▶ **Prompt**
Excluding all pictures, please output the listing exactly.

──────────

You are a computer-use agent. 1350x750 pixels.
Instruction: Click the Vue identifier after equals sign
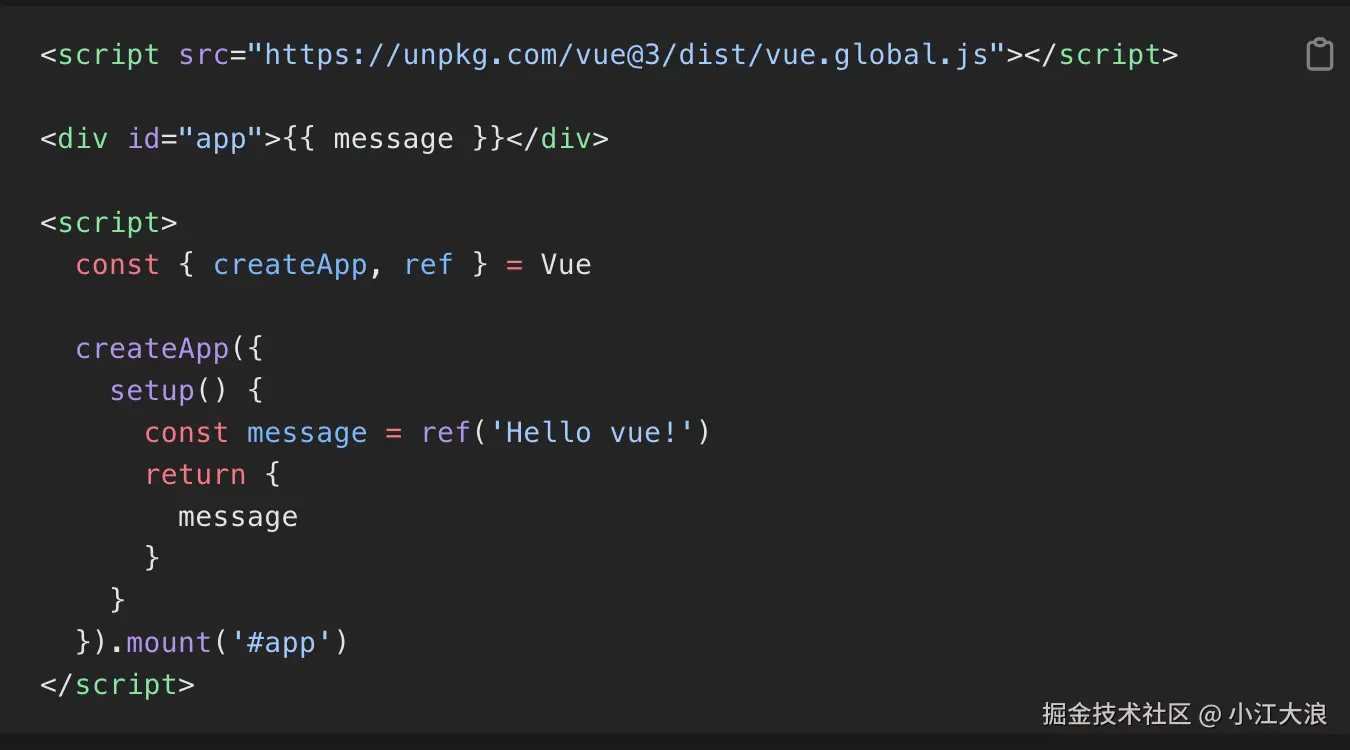tap(566, 265)
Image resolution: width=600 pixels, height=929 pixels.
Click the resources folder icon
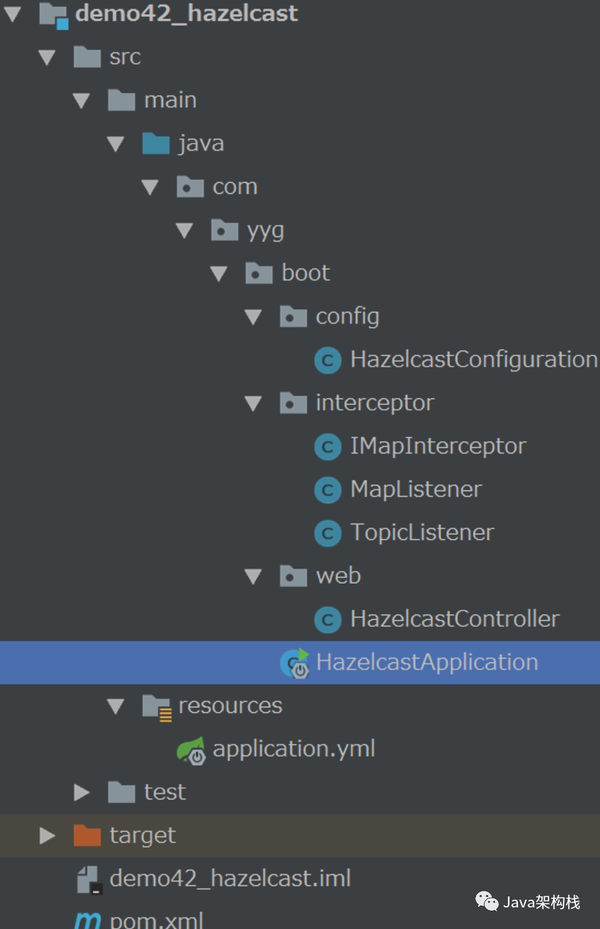click(157, 705)
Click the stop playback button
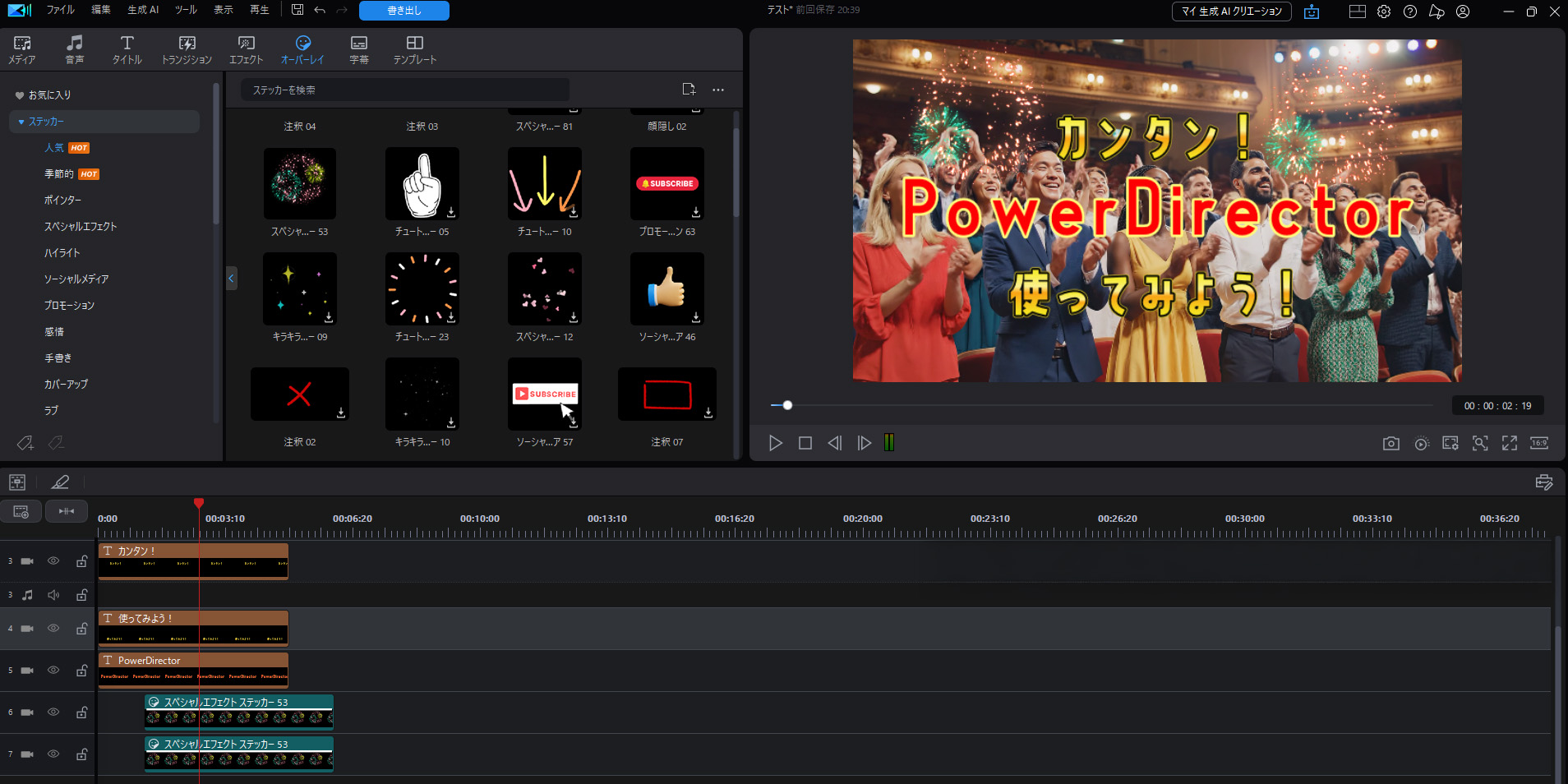The image size is (1568, 784). click(805, 444)
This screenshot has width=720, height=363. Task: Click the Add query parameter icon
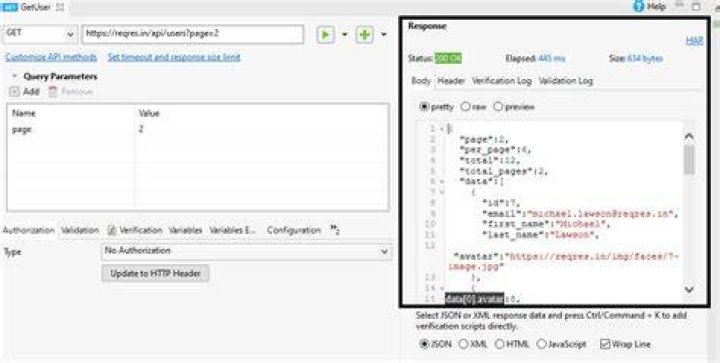coord(15,91)
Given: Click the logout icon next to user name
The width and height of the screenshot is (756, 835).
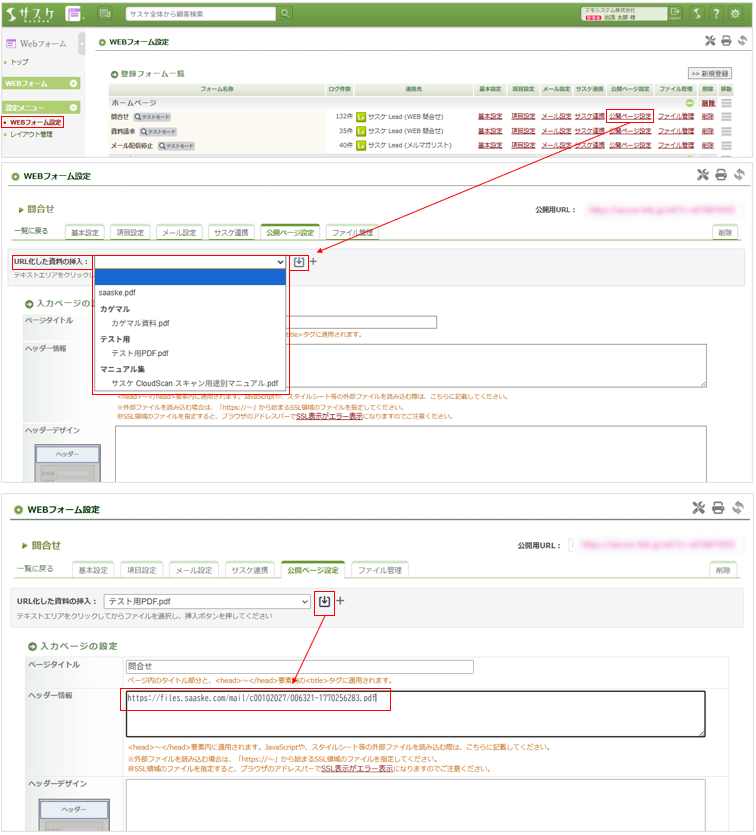Looking at the screenshot, I should pyautogui.click(x=676, y=14).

──────────

▶ **Response to this task**
You are a computer-use agent. 1350x750 pixels.
Instruction: Click the Vue identifier after equals sign
tap(566, 265)
Image resolution: width=600 pixels, height=929 pixels.
Click the resources folder icon
click(157, 705)
Click the stop playback button
The image size is (1568, 784). click(805, 444)
This screenshot has width=720, height=363. Task: Click the Add query parameter icon
coord(15,91)
Given: Click the logout icon next to user name
The width and height of the screenshot is (756, 835).
Looking at the screenshot, I should pyautogui.click(x=676, y=14).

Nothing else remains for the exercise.